Dominik,
You would think so, right? I mean, it is trivial to get the class
reference, and all sorts of info from that...
The only useable static reference from the Method class is "class", and
while that gives you access to much less commonly-needed information
like the class' enclosing method name (if exists), through:
Method.class.getEnclosingMethod();
It still does not allow to simply get the Method you are in... how bizarre.
Guess for now we just have to be careful how often we do this, as you
have learned to be.
Regards,
Jeff Bischoff
Kenneth L Kurz & Associates, Inc.
[EMAIL PROTECTED] wrote:
Really? The examples I have seen all use the stack trace in some way.
How are you accessing the current method?
Hehe... to be honest, I've not yet tried it on Java, but I've used a similar
approach about a year ago on a .NET application and I've used something like
Method.getCurrentMethod(). This was pretty fast. I don't know how this
method internally works, but it was definitely not as slow as the way I've
done it in my current Java project via Stack traces.

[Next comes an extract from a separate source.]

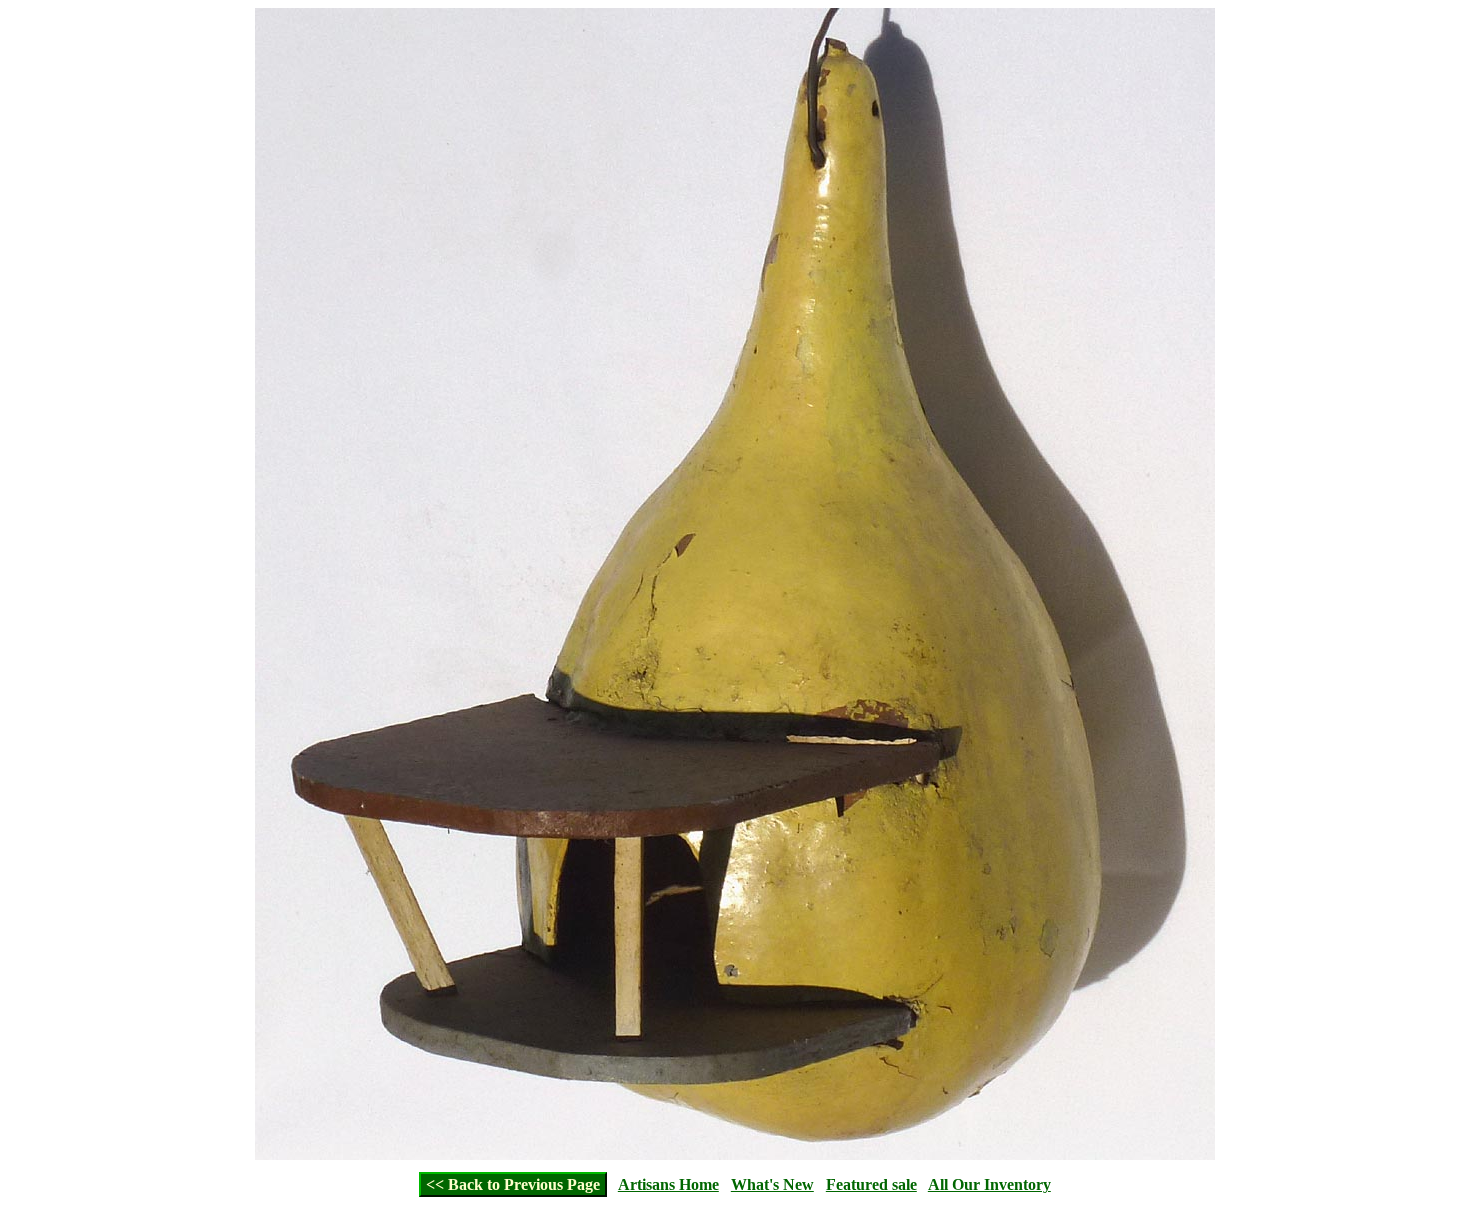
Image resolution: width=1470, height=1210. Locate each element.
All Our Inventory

I've thought that there is a similar method in Java too... but it seems that
this assumption was wrong.
Dominik
-----Ursprüngliche Nachricht-----
Von: Jeff Bischoff [mailto:[EMAIL PROTECTED]
Gesendet: Dienstag, 7. November 2006 20:12
An: MyFaces Discussion
Betreff: Re: AW: AW: AW: AW: [O/T] JSF Best Practices for
Authentication/Authorization
Dominik,
Reponses inline:
[EMAIL PROTECTED] wrote:
Hmm, I wonder what kind of overhead that incurs. Of course, if you are
only checking it once per HTTP request, I don't suppose it would matter.
Sounds like it would be roughly equivalent to creating an exception (due
to the stack trace manipulation).
You are totally right ;). At the beginning I've added this check to many
methods (which is not necessary at all) and because the generation of the
StackTrace is a very expensive operation, some pages needed long time to
get
generated (about 1-2 seconds) (The check method was called more than a few
thousand times).
Heh... I knew all those years toying with chess engines would pay off
somehow - your brain gets wired to search for expensive code. ;p
This is also why logging frameworks like Log4j have big warning signs
next to the output options that rely on the stack trace (e.g. to print
out the method name, fully-qualified class name, line number). Those
stack traces are best served in moderation. Then again, nothing exceeds
like excess. ;)
I've ended up in just adding the annotations to methods, which did not get
called thousand times per request ;). Mostly I am checking the access
rights
via the annotations on bean creation (e.g.: It does not make sense to
allow
a customer to instantiate an administration bean).
But you can easily pass the current method as parameter to the check
method,
so no stack trace has to be generated, which is solving the performance
problem anyway.
Really? The examples I have seen all use the stack trace in some way.
How are you accessing the current method?
Regards,
Jeff Bischoff
Kenneth L Kurz & Associates, Inc.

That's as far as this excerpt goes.